Os 30 anos da gestão Berlusconi marcaram o período em que o Milan mais conquistou troféus em sua história, sendo 8 vezes campeão italiano, 5 vezes campeão europeu, faturando 7 Super Copas Italianas, 5 Supercopas Europeias e uma Copa da Itália. Mas desde 2011, quando ganhou o último italiano, o time não consegue mais alcançar o topo, entrou em uma crise profunda e chegou a trocar quatro técnicos em menos de dois anos entre 2013 e 2015.

Berlusconi também parou de investir e não comprou mais campeões como no passado, sendo duramente criticado pela torcida. “Tem que gastar”, gritava a torcida rossonera todos os domingos em direção à tribuna de honra do estádio de San Siro, onde sentava Berlusconi. Só que o Cavaliere já desembolsou 865,47 milhões de euros nos últimos 30 anos, e aparentemente cansou de abrir a carteira.

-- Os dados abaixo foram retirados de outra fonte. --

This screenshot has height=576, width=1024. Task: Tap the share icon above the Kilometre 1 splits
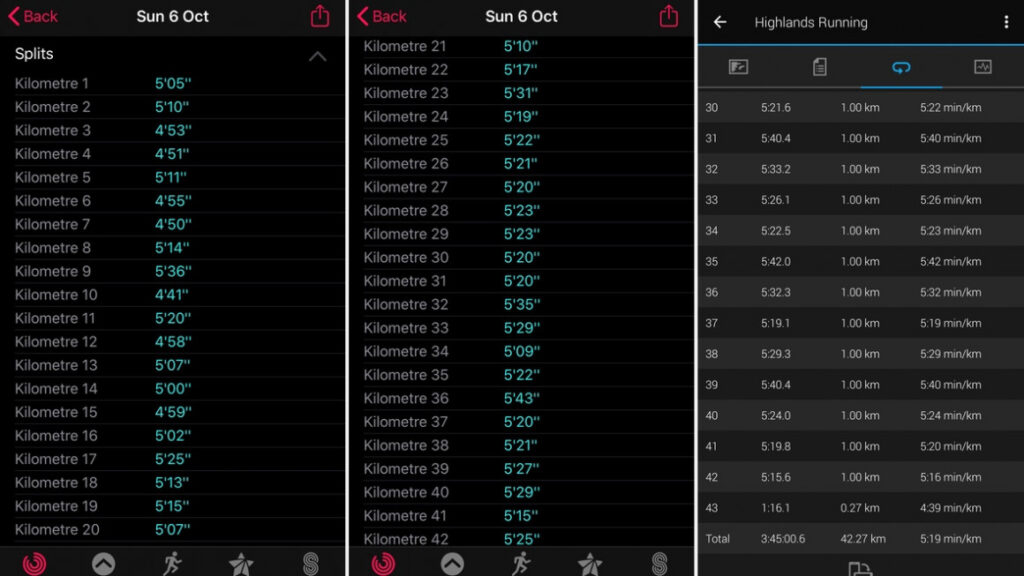(x=320, y=16)
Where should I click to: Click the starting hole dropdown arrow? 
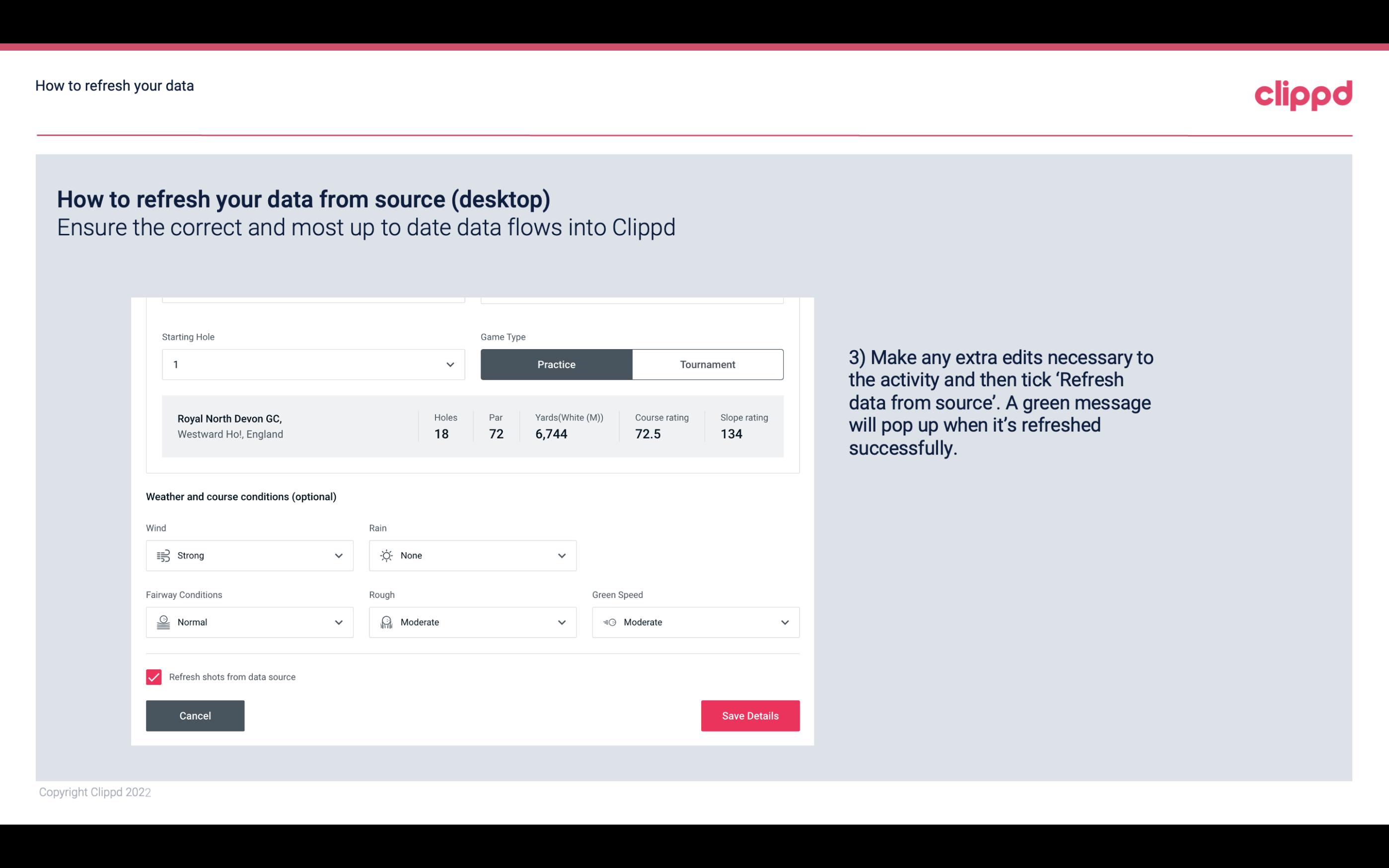click(x=450, y=364)
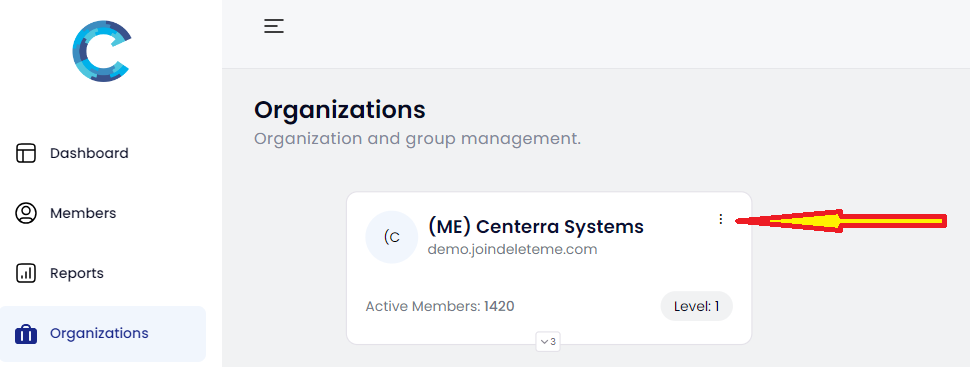Click the (C avatar circle on the card
Viewport: 970px width, 367px height.
tap(392, 237)
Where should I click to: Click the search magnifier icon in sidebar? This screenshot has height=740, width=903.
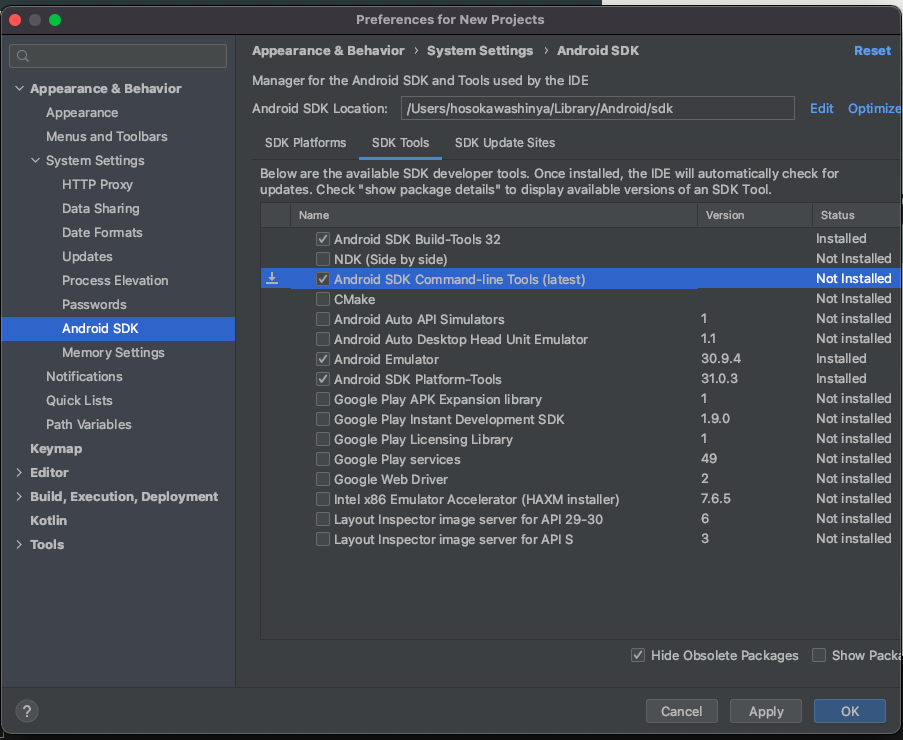click(x=24, y=56)
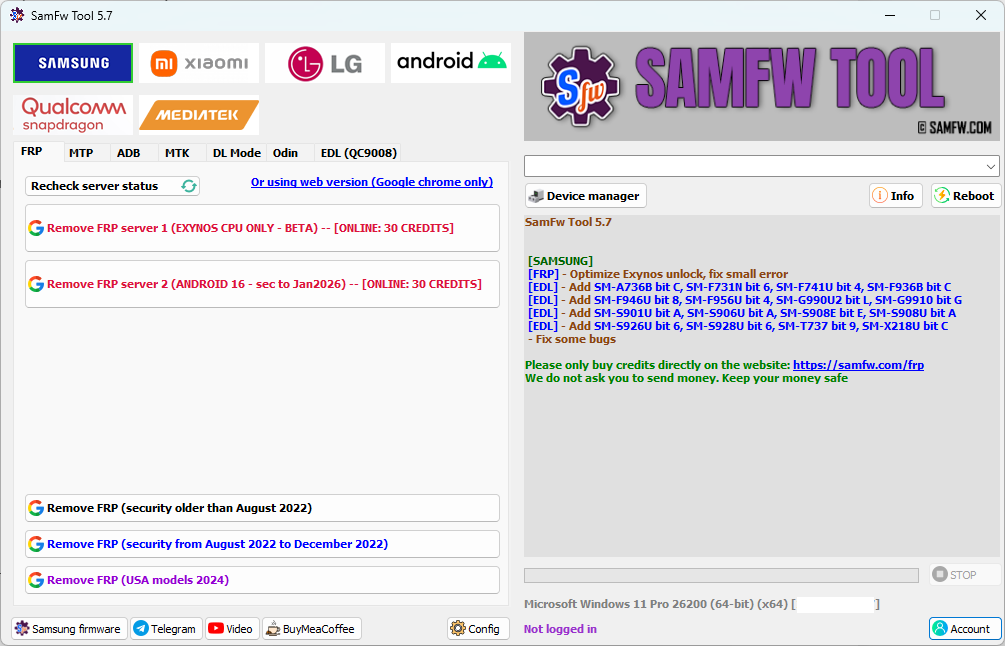
Task: Choose the Xiaomi brand logo
Action: pyautogui.click(x=199, y=63)
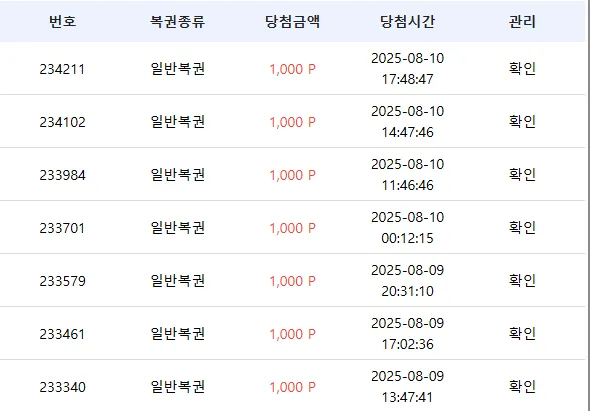Click 일반복권 in the 233461 row
The height and width of the screenshot is (411, 590).
pos(177,333)
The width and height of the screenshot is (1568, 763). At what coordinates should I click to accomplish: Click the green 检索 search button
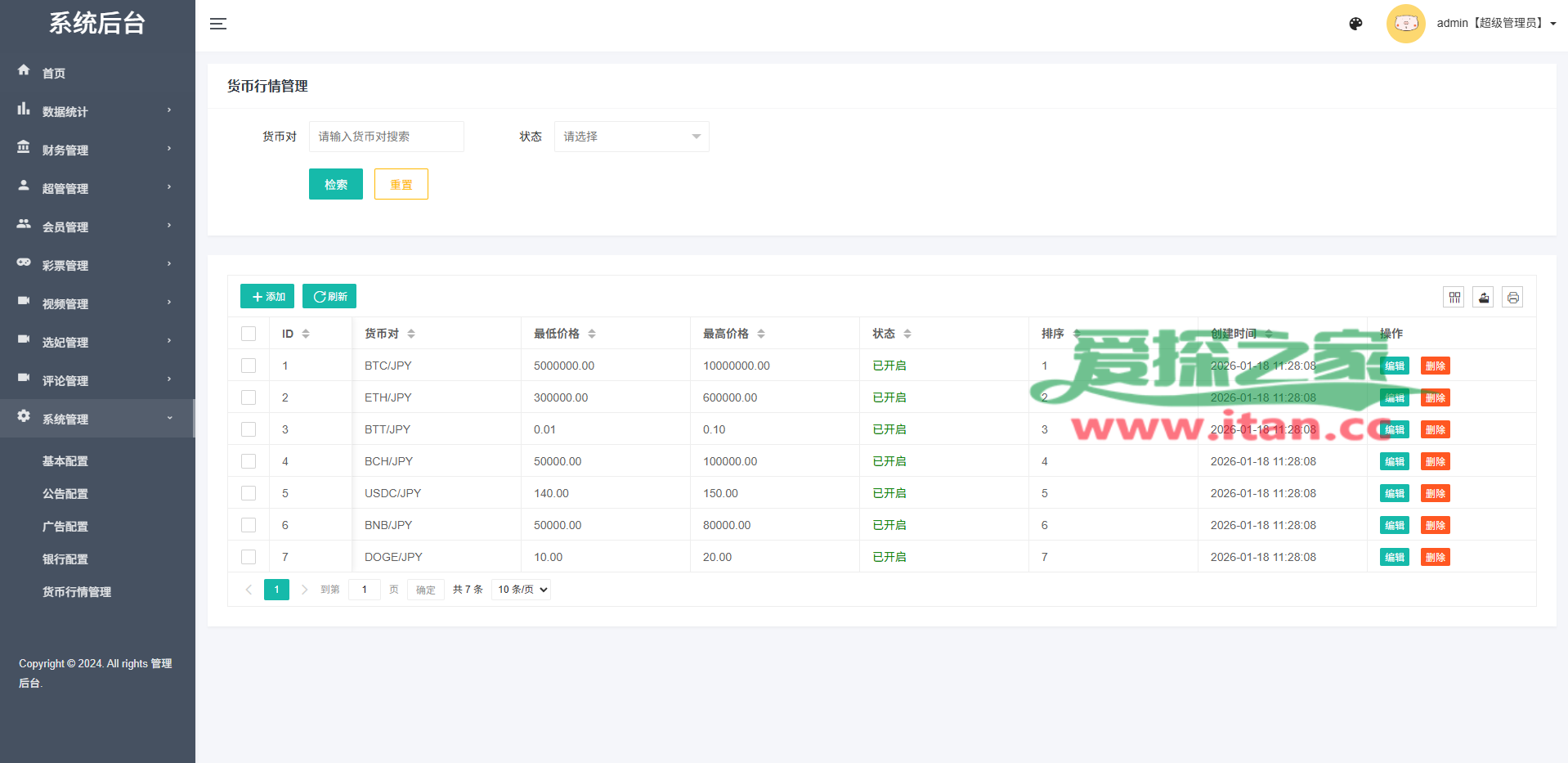click(x=335, y=184)
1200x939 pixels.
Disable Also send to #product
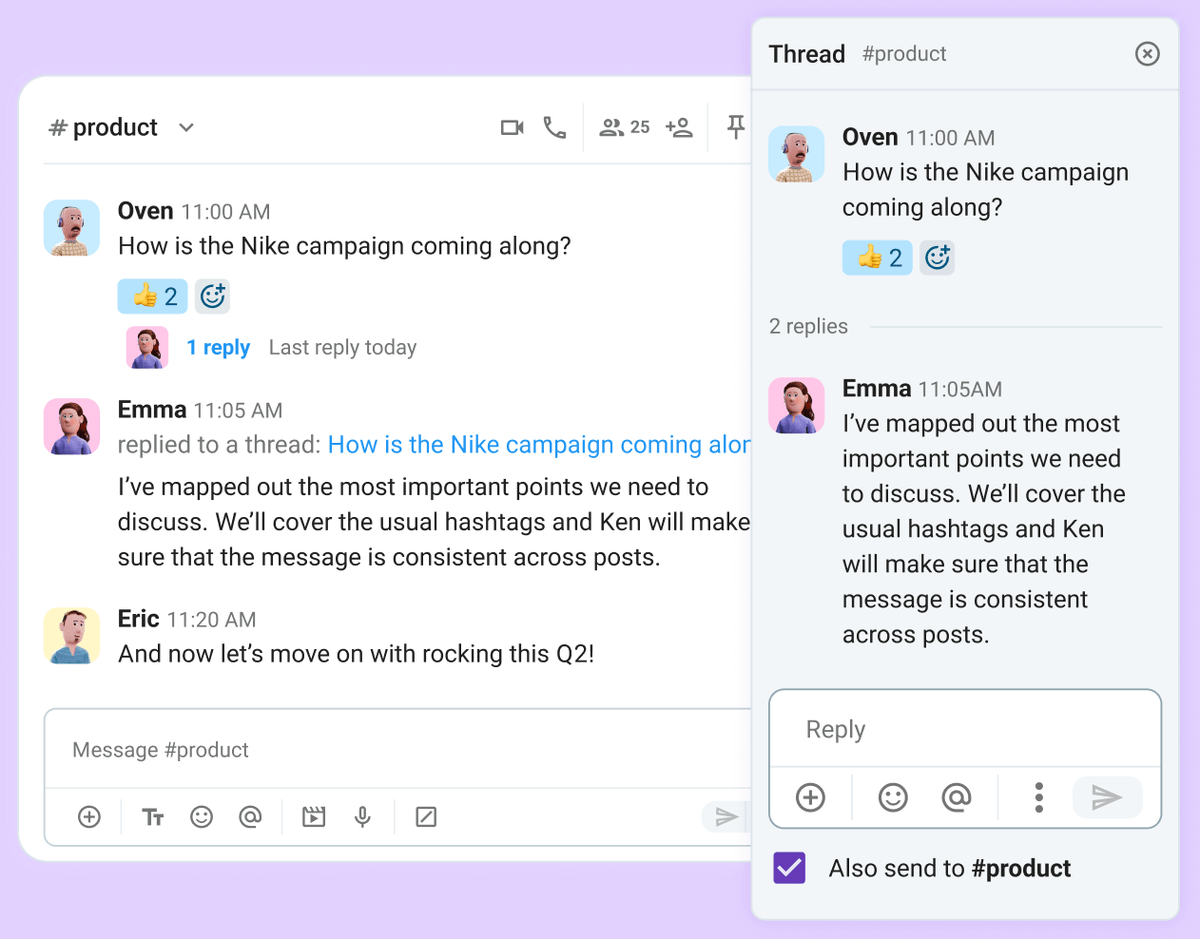point(789,868)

Ninguém sabe dizer se aparecerá mais um asiático querendo virar chefe dos Diavoli Rossi, mas uma coisa parece certa aos observadores do mundo inteiro: nenhum outro grande time internacional enfrentou tanta dificuldade para ser cedido do que o Milan de Berlusconi. Os próximos capítulos são aguardados como a nova temporada de uma série da qual é impossível desgrudar.